--- Begin PASSAGE ---

TF-IDF for a word and document is usually calculated as:

**(Word t's frequency in the doc) * Log( Number of Docs / Number of docs that contain the word t)**

However, it is usually done with a + 1 term or two.  You can consider tf-idf an information measure for document words (or "features") in a bag-of-words style analysis, where the order of the words doesn't matter, just the set of words. It is a **"weight"** for a word. Some features of TF-IDF:

* If a term is very frequent in the whole document set (or corpus), it's less interesting overall and that word gets a low TF-IDF. Note this tends to suppress stopwords for you!  Stopwords are common in all texts, so they will have low scores. However, you need a lot of documents for this to work well. 
* Beware of effects of TF-IDF on small numbers of documents, it may not work as you would hope.
* A term (or token) that is frequent in a few documents, but not in a lot, has a higher score. That word helps "distinguish" or characterize (or describe) those documents.

See the discussion in [Manning, Raghavan, and Schuetze](http://nlp.stanford.edu/IR-book/html/htmledition/term-frequency-and-weighting-1.html), and even [more math in Wikipedia](http://en.wikipedia.org/wiki/Tf%E2%80%93idf). 

**You can always check to see if the implementation you use cleans stopwords or not and decide if you like that.**

Some more python references:
* [Demo using TextBlob, another lib](http://stevenloria.com/finding-important-words-in-a-document-using-tf-idf/)
* [A version written on top of NLTK](https://github.com/yebrahim/TF-IDF-Generator)
* [TF-IDF in gensim](http://radimrehurek.com/gensim/tutorial.html)
* [TF-IDF in scikit-learn](http://scikit-learn.org/stable/modules/feature_extraction.html)


In [7]:
# code example from Building Machine Learning Systems with Python (Richert & Coelho) 
# - modified slightly by Lynn

import math

def tfidf(t, d, D):
    # term freq is the count of term as percent of the doc's words
    # d.count counts how many times t occurs in d.
    tf = float(d.count(t)) / len(d) 
    # Note this version doesn't use +1 in denominator as many do.
    idf = math.log( float(len(D)) / (len([doc for doc in D if t in doc])))
    return tf * idf

In [8]:
# How this works - if d is a document of tokens:
d = ["a", "b", "c"]
d.count("b")

1

Here's a simple example with letters instead of words as our tokens.

In [9]:

doc_a = ["a"]
doc_abb = ["a", "b", "b"]
doc_abc = ["a", "b", "c"]
# D is the collection of "documents"
D = [doc_a, doc_abb, doc_abc]

print("a in doc_a", tfidf("a", doc_a, D))   # a is in all of them
print("a in doc_abc", tfidf("a", doc_abc, D)) # a is in all of them
print("b in doc_abc", tfidf("b", doc_abc, D)) # b occurs only once here, but in 2 docs
print("b in doc_abb", tfidf("b", doc_abb, D)) # b occurs more frequently in this doc
print("c in doc_abc", tfidf("c", doc_abc, D)) # c is unique in the doc set

a in doc_a 0.0
a in doc_abc 0.0
b in doc_abc 0.13515503603605478
b in doc_abb 0.27031007207210955
c in doc_abc 0.3662040962227032


Here's an example using the same code, but fake tweets.

--- End PASSAGE ---
--- Begin DATA SHOWN ---

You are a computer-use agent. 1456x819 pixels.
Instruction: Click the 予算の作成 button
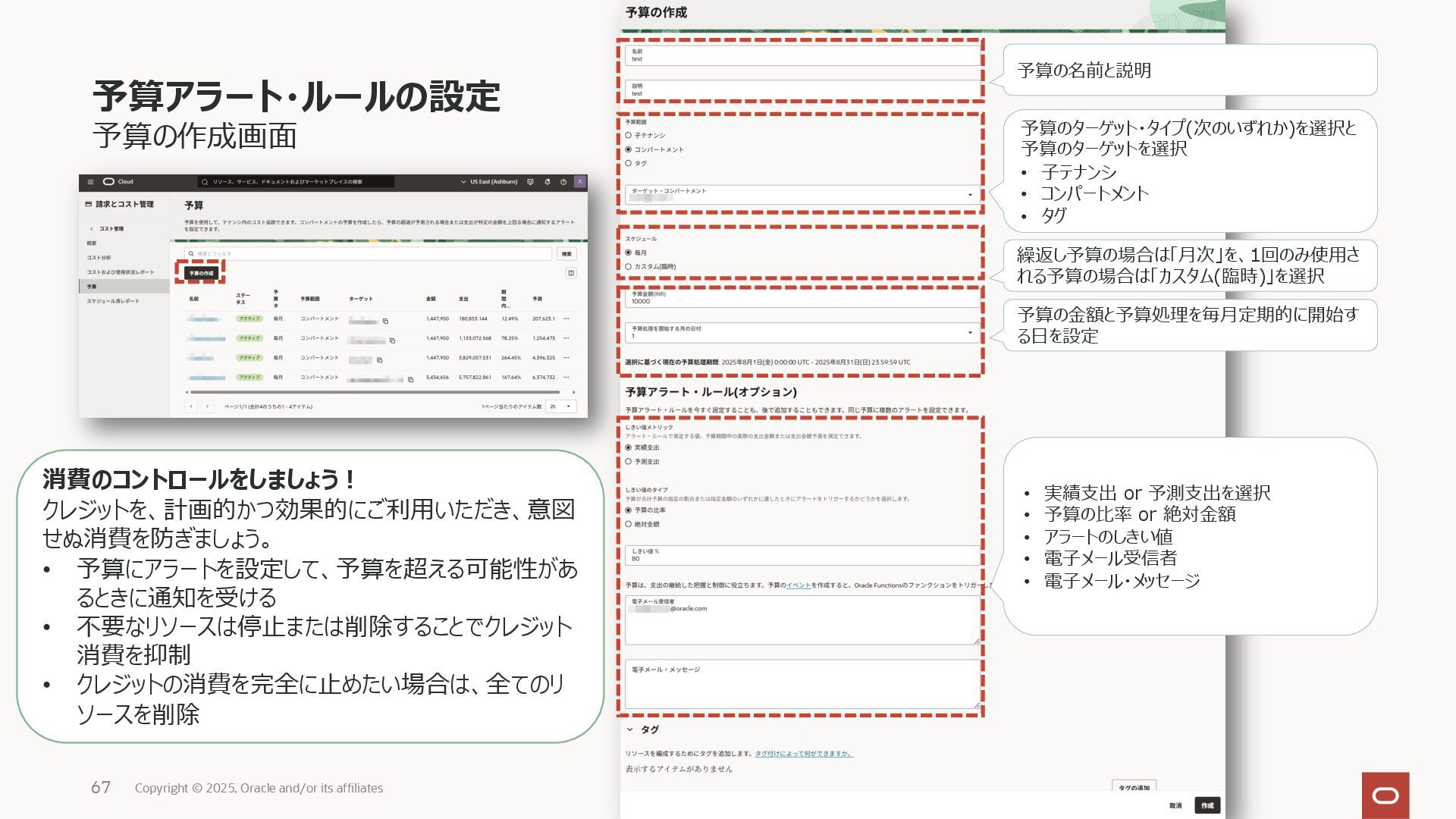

--- End DATA SHOWN ---

§ **PROBLEM TO SOLVE**:
Extend the TF-IDF passage beyond its final sentence, carrying on in the same manner.

§ **TASK OUTPUT**:
In [10]:
doc_a = nltk.word_tokenize("This tweet is about a cute kitten.")
doc_b = nltk.word_tokenize("This tweet is about Donald Trump.")
doc_c = nltk.word_tokenize("This tweet is John Oliver talking about Trump.")
doc_d = nltk.word_tokenize("Donald Trump said something shocking in a tweet.")

In [11]:
D = [doc_a, doc_b, doc_c, doc_d]

In [12]:
D

[['This', 'tweet', 'is', 'about', 'a', 'cute', 'kitten', '.'],
 ['This', 'tweet', 'is', 'about', 'Donald', 'Trump', '.'],
 ['This', 'tweet', 'is', 'John', 'Oliver', 'talking', 'about', 'Trump', '.'],
 ['Donald', 'Trump', 'said', 'something', 'shocking', 'in', 'a', 'tweet', '.']]

In [13]:
doc_a

['This', 'tweet', 'is', 'about', 'a', 'cute', 'kitten', '.']

In [14]:
tfidf("Trump", doc_c, D)

0.03196467471686454

In [15]:
tfidf("Trump", doc_d, D)

0.03196467471686454

In [16]:
tfidf("kitten", doc_a, D)

0.17328679513998632

In [17]:
tfidf("tweet", doc_b, D) # try it in other docs!

0.0

It turns out there is a function in nltk (the main python text library) that will calculate tf-idf for us.  It lives on the TextCollection object. There is also a function in scikit-learn, the machine processing library.  We will use that in a minute.

** Alert:  The functions in NLTK are much slower than in scikit-learn. If you do this on a book, you need to do it with scikit-learn instead. **

In [19]:
# Here are some more functions we can use from NLTK.  

def makeText_from_tokens(tokens):
    return nltk.Text(tokens)

def makeTextCollection(tokenslist):
    # the input is a list of lists - the tokens for each doc read in
    texts = [nltk.Text(doc) for doc in tokenslist]
    collection = nltk.TextCollection(texts)
    # it's useful to return both the list of texts, and the collection object
    return collection, texts

def compute_tfidfs_by_doc(filenames):
    """ Takes a list of filenames, tokenizes, reports a dict with tf-idf scores."""

    from collections import defaultdict  # not the textcollection!
    import nlp_utilities as nlp
    

    alltokens = []  # make a list of lists for the texts
    textslist = nlp.load_texts_as_string(filenames) # returns a dict
    for text in textslist.values():
        # I'm not cleaning them so you can see how tf-idf helps
        alltokens.append(nltk.word_tokenize(text))
    collection, textobjs = makeTextCollection(alltokens)
    
    # this is where we will store our results
    stats = [] # we are going to store data for each word and doc in a list of dictionaries
    
    for i, text in enumerate(textobjs):
        # we use enumerate to give us a counter for the text number we are on.
        for word in text.vocab().keys():  # just use the words in this text.
            # the function tf_idf is a feature of the TextCollection object in nltk.
            tfidfscore = collection.tf_idf(word, text)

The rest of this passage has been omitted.